Friday, March 10, 2006

Nazis, Commies and Cappies

National Socialism and Communism landed in the dustbin of history for believing that humans exist only to serve the State. Likewise, the ‘no-limits-to-free-enterprise’ Capitalists will see their brainchild disgraced for believing that humans exist only to serve the Market.

Wednesday, March 08, 2006

The New Feudalism

We appear to be headed into a New Feudalism. But unlike the old Feudalism of a thousand years ago, when wealth was based on land, or real property, the New Feudal order is based on knowledge, or intellectual property.

It’s ironic that in the Information Age, knowledge is becoming private property. If you can’t afford to know, you don’t deserve to know.

No one begrudges an inventor or artist a fair return on an idea. But what we’re seeing is much more. The old humanist tradition seems to be dying before our eyes. The honorable liberal arts notion of pursuing and sharing knowledge is being replaced by the courts-sanctioned ownership of knowledge.

As in the old system, few have much and many have little. The new model threatens a return to what Carl Sagan called ‘a demon-haunted world,’ where superstition, magical thinking and ignorance are honored. Gullibility replaces faith; rhetoric trumps reason; sound bytes replace critical thinking.

Too often this ignorance and superstition is promoted by our institutions – government, business, religion – wishing to keep the electorate, the consumers, the faithful in a state of suspended superstition. Literally dumb-founded. What will you do about this?

Saturday, January 21, 2006

Reflecting on the Death of a Younger Brother

Timothy Kane Mahon, 1948-2006

To everything there is a season, says Ecclesiastes. Bullshit.
Last March we buried our 98-year-old mother. It was her season.
Now you’re in a morphine fog; chemotherapy and novenas equally useless. This is not in season.

Do we accept it patiently, the inscrutable act of a loving god? And so insult both men and god.
Or raise a fist to the heavens and cry, Revenge! And while we’re at it, tell the seas to go dry?
Or endure like Job, til we can suffer in silence no more?

Job asked, Where is your Justice? God bellowed, Behold my power!
Job said, Your power is evident. I asked, Where is your justice?
And with that, God is dumbstruck and never speaks in the Bible again.

What a fool I must have sounded last month, when I prattled on about the will to live.
You already knew the terminal diagnosis, didn’t you? And were too kind to shut me off.
So cruel when an oncologist is reduced to layman’s term: ‘The cancer exploded within you.’


How parallel our lives played out:
We each drifted as far as possible from our hometown,
To live by our separate seas, apart from the drifting snow.

We each enjoyed success as solo practitioners, possessing dad’s Irish way with words.
You arguing cases before the INS; me describing deeper-denser DRAMs,
In abbreviated, abbreviation-filled careers.

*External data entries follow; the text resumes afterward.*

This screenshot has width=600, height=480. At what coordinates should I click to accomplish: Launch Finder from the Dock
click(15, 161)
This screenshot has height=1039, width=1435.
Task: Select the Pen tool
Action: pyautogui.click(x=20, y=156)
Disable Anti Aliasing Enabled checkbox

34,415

We’ve each remained married to lovely women for over thirty years,
And each of us watched three rugrats become splendid young men and women.
We even had common vices: short fuses, hollow legs, and no time for the company of fools.

Then with all that in common why could we never talk? Beyond the conversational.
What led up to that weekend in August ’63 when a curtain came down between us?
Lifting only towards the end, and then only some?

We were close once, eh Timmy. Tykes at the toilet bowl, sword fighting with pee streams.
I envied your natural batting stance and your cool crowd of Cub Scout cronies.
And your wit, when you told the folks that Election Day: Vote for John Kennedy or ‘that other guy.’


Once I knew, but now I feel, the pulse of the exchange between Zorba and the poet:
~ What’s the use of all your books if they don’t tell you why that good person died?
~ They recount the agony of those who cannot answer that question.

It is humbling, after a lifetime with words, to see how useless they really are.
Maybe they’re the best we have, but they’re paltry at best. It happened because it happened.
There’s a void here now, amid the noise. Beyond is silence. But I believe, no void.

Au revoir, Tim. Rest in peace. You certainly earned it.